Sabotage in a cinema

Photo: Wikipedia.org/Sharphead archive

Konstantin Aleksandrovich Chekhovich

Konstantin Chekhovich became the author of one of the largest acts of sabotage carried out during the war. In August 1941, he and four comrades went behind enemy lines. However, the operation failed: four were killed, and Chekhovich was captured. Nevertheless, he managed to escape and contact the Soviet command, which instructed him to infiltrate the Germans in the occupied city of Porkhov.

There he met his future wife, who bore him a son. At first, Chekhovich repaired watches, then got a job as an electrician at a local power plant, and later received a position as an administrator at a local cinema. The famous sabotage occurred in November 1943 during a screening of the film “Circus Artists.” On that day, the cinema was visited by 700 Germans, among whom were two generals. None of them suspected that the load-bearing columns and roof of the building were mined. Few people survived the explosion. For carrying out this operation, Chekhovich was nominated for the title of Hero of the USSR.

The tragedy of Old Man Minai

Minay Filippovich Shmyrev

In July 1941, Minai Filippovich Shmyrev, who at that time headed the Pudot Cardboard Factory, formed a partisan detachment from workers. Over the course of a few months, they engaged the enemy 27 times and caused significant damage to enemy troops. But the main exploits followed a year later, when Shmyrev, known by the nickname Old Man Minai, together with the partisans knocked out the Germans from 15 villages. Around the same time, under his command, the so-called Surazh Gate was created, which was a 40-kilometer zone through which weapons and food passed.

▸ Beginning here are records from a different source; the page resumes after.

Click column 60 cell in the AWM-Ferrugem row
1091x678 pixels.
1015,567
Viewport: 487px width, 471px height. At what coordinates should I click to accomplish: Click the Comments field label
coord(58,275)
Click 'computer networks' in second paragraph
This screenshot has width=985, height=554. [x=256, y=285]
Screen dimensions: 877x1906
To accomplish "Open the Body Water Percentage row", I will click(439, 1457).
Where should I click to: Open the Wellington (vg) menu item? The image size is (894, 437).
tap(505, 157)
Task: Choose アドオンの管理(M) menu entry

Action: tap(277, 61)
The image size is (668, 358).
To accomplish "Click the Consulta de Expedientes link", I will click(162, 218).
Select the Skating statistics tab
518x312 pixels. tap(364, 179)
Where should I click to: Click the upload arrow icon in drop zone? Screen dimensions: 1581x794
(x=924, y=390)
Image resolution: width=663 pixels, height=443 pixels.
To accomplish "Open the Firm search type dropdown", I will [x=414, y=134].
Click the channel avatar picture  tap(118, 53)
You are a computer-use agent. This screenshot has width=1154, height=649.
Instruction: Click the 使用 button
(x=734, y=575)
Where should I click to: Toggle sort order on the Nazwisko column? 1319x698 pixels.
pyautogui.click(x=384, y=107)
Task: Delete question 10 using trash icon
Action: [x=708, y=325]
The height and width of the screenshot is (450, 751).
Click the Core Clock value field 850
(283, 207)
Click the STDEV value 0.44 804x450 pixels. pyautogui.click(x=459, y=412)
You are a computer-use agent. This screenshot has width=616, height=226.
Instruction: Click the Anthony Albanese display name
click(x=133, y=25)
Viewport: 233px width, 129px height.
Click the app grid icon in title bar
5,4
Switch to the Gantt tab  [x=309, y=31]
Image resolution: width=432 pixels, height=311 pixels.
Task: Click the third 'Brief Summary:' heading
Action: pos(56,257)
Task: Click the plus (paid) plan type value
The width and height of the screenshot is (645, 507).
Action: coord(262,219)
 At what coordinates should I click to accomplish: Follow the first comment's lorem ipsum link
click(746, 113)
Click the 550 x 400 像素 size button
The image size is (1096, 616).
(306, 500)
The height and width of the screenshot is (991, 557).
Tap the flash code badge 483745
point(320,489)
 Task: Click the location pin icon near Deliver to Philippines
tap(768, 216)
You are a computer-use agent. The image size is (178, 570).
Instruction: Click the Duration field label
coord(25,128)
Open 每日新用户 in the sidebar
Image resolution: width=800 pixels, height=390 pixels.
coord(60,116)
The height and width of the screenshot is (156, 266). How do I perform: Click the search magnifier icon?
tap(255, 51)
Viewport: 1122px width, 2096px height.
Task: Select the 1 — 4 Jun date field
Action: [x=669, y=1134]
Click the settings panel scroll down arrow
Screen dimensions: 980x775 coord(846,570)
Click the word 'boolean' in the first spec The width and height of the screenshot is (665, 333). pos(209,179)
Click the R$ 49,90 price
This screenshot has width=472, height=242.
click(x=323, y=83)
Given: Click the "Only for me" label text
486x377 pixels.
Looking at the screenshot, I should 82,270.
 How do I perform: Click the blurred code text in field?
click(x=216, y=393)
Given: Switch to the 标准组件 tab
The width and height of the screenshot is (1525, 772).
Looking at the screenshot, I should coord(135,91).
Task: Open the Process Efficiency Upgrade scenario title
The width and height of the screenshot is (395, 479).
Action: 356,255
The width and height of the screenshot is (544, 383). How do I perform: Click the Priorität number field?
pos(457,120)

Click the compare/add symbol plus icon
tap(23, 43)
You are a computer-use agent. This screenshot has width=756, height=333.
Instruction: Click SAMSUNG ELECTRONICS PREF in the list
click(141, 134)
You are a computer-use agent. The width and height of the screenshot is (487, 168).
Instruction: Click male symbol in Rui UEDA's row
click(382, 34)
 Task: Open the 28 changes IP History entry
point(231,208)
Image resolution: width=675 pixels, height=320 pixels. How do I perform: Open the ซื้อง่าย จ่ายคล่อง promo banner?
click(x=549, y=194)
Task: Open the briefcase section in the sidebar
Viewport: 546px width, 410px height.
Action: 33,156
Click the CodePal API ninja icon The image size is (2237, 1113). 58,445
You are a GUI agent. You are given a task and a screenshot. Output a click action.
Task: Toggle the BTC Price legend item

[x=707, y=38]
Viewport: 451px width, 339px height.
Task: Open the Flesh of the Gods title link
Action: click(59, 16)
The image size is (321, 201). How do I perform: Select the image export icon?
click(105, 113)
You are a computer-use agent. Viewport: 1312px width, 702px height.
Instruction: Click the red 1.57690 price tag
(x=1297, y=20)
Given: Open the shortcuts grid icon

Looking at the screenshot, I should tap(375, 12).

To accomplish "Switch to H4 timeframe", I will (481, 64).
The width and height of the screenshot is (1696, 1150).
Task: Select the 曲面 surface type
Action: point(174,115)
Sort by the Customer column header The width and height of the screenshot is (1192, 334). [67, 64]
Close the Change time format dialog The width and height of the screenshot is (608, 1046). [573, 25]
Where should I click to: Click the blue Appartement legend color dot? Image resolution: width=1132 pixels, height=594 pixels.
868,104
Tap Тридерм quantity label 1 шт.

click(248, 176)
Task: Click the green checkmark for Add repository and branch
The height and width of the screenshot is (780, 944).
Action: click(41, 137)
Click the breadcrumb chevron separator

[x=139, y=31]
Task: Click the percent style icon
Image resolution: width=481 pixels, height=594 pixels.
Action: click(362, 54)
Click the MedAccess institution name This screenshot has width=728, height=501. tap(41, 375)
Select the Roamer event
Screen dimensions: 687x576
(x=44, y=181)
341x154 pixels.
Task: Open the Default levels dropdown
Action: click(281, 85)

In February 1942, Shmyrev experienced a personal tragedy. The Germans captured the commander's sister, mother-in-law (his wife died before the war) and four young children, promising to leave them alive if he surrendered. Shmyrev was in despair: the settlement in which his relatives were kept was fortified, so he could not go on an assault. And even if he decided to take such a step, there was a great risk that his relatives would still be executed.

The prisoners did not hope that the occupiers would keep their word, so they prepared for the worst. Shmyrev’s eldest daughter wrote a note and, with the help of a security guard, gave it to her father. “Dad, worry about us, don’t listen to anyone, don’t go to the Germans. If you are killed, then we are powerless and will not avenge you. And if they kill us, dad, then you will avenge us,” wrote a 14-year-old girl.

Shmyrev failed to save his loved ones - the Germans carried out their threat.